### THE TASK
Aside from the pictures, the entries should be given again exactly.

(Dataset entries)
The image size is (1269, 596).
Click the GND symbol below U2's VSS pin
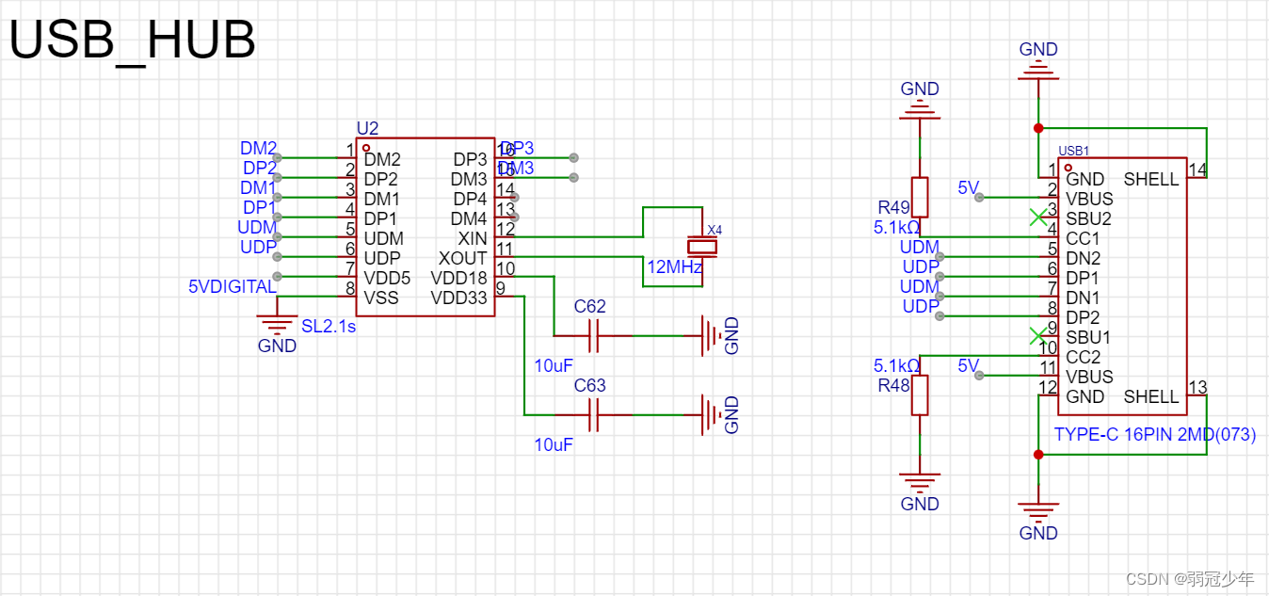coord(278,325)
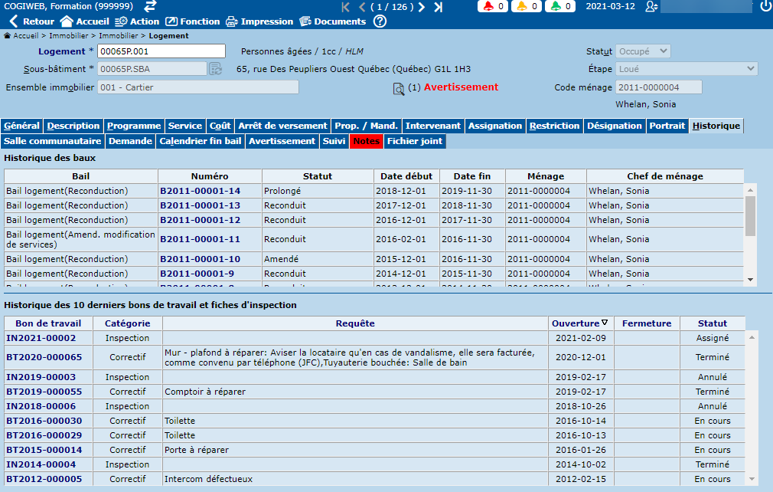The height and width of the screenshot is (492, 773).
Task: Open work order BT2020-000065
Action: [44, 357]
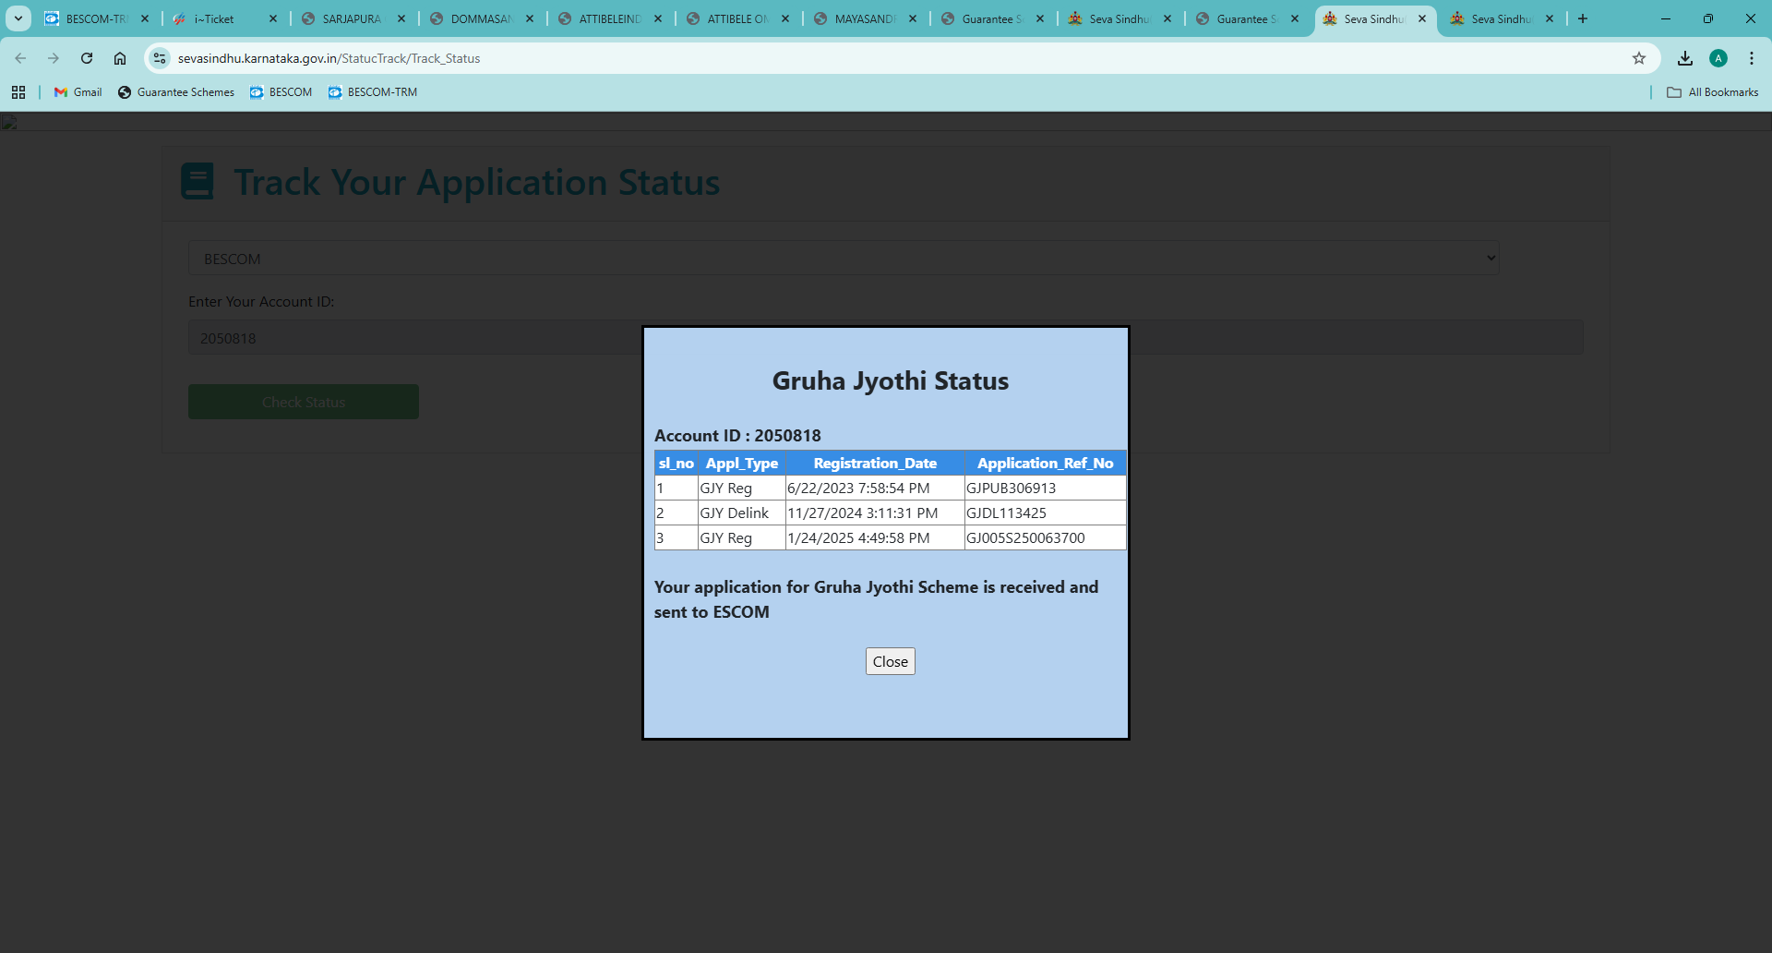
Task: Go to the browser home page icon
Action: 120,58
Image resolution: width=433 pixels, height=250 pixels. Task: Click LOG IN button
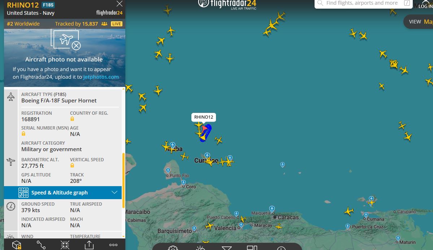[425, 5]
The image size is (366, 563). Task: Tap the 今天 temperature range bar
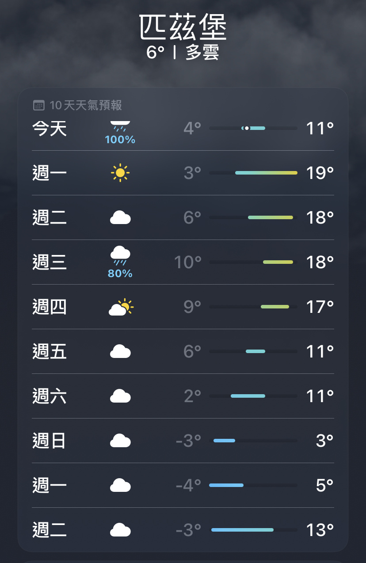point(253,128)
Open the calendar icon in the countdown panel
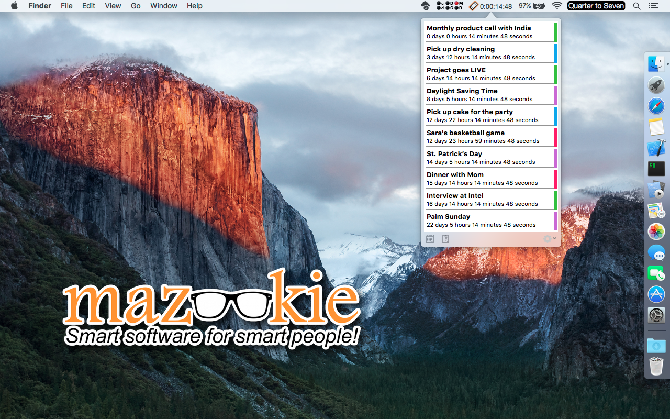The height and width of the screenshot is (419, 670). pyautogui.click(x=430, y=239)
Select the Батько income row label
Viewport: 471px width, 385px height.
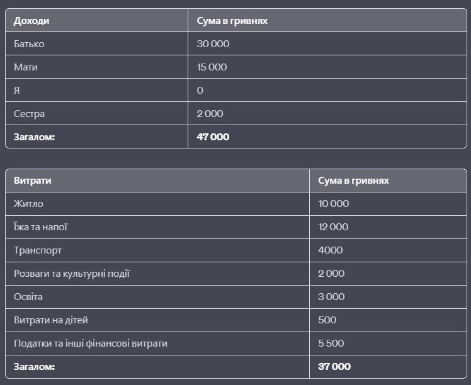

### RESULT
The image size is (1269, 596).
Click the GND symbol below U2's VSS pin
coord(278,325)
The height and width of the screenshot is (492, 773).
Task: Open work order BT2020-000065
Action: [44, 357]
Task: Go to the browser home page icon
Action: 120,58
Image resolution: width=433 pixels, height=250 pixels. Task: Click LOG IN button
[425, 5]
The image size is (366, 563). Task: Tap the 今天 temperature range bar
point(253,128)
Open the calendar icon in the countdown panel
The height and width of the screenshot is (419, 670). pyautogui.click(x=430, y=239)
Select the Батько income row label
Viewport: 471px width, 385px height.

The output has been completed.